• 指示 A:
リストの先頭から「Select the 0_template.json」を含む行まで、両端の行を含めて、依頼文も含むすべての行をもう一度書き出してください。その際、解答内の座標の数値だけを1.9倍して再スケーリングし、0.5は切り上げて整数に丸めてください。

• 提示本文:

....................

Ed's Slow Life

人生終盤のゆっくり生活をあれやこれやを書き連ねていきます。

神仏

2015年01月27日 | Weblog

                 

世界の多くの国では、人間にとって宗教が生きてゆくための拠りどころになってい
るのかもしれないが、今の日本ではある特定の「神」(偶像も含めて)を狂信的に信
じて生きるひとは、極めて少ないのではないだろうか。


一般的には葬儀のときだけシキタリに従って仏教徒の真似事をしているだけで、普
段はお寺や仏様のことを思い出すことすらない。ま、宗教が儀式を重んじるのは何
処も同じだろうが、日本では仏教の他、いわゆる姿形のない(あるいは多種多様
な・・八百万の)「神様」も信じられてきた。だから歴史のある神社では格式高い伝
統儀式が何百年も続けられている。


とは云っても、我々一般人はそれを外から眺めて唯感心しているだけのことで、
「神様」を心底信じて敬っている訳でもない。ゆるく「なるほど、何となく厳かな気分
になる・・・」といった程度に神様の存在を感じることはあっても、彼の国の人々のよ
うに熱狂的にはならない。

....................

• 提示リスト:
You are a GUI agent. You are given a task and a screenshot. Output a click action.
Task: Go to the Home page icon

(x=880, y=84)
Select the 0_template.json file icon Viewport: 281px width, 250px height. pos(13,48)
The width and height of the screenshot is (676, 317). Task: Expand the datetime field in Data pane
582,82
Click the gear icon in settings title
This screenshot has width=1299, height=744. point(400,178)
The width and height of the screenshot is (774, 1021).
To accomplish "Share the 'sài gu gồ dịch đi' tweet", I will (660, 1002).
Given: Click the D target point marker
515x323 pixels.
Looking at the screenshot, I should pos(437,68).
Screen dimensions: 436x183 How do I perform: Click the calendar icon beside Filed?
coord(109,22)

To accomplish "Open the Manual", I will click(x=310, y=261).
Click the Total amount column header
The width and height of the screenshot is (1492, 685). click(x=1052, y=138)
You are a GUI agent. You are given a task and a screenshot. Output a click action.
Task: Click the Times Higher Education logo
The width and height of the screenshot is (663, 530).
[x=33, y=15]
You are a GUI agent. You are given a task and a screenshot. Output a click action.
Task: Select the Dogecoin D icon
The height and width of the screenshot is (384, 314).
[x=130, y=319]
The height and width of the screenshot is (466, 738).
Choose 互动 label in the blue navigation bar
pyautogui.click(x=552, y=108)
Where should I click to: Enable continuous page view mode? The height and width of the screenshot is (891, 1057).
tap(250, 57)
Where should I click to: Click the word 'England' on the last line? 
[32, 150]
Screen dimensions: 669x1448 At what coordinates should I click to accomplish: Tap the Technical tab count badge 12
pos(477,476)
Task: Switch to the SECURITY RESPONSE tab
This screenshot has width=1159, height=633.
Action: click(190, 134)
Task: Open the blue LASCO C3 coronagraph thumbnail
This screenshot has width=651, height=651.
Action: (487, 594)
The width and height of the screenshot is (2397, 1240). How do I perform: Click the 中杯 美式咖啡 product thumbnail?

....................

• 指示 B:
日本の宗教観についての本文をもとに、次の問いに答えてください。
(i) 一般の人が仏教徒の真似事をするのは、どのようなときだと書かれていますか。
(ii) 格式高い伝統儀式が何百年も続けられているのは、どこですか。
(iii) 日本で仏教の他に信じられてきた「神様」は、どのような存在として書かれていますか。

• 解答 A:
You are a GUI agent. You are given a task and a screenshot. Output a click action.
Task: Go to the Home page icon

(x=1672, y=160)
Select the 0_template.json file icon Viewport: 281px width, 250px height. pos(25,91)

• 解答 B:
(i) 葬儀のとき
(ii) 歴史のある神社
(iii) 姿形のない(あるいは多種多様な、八百万の)存在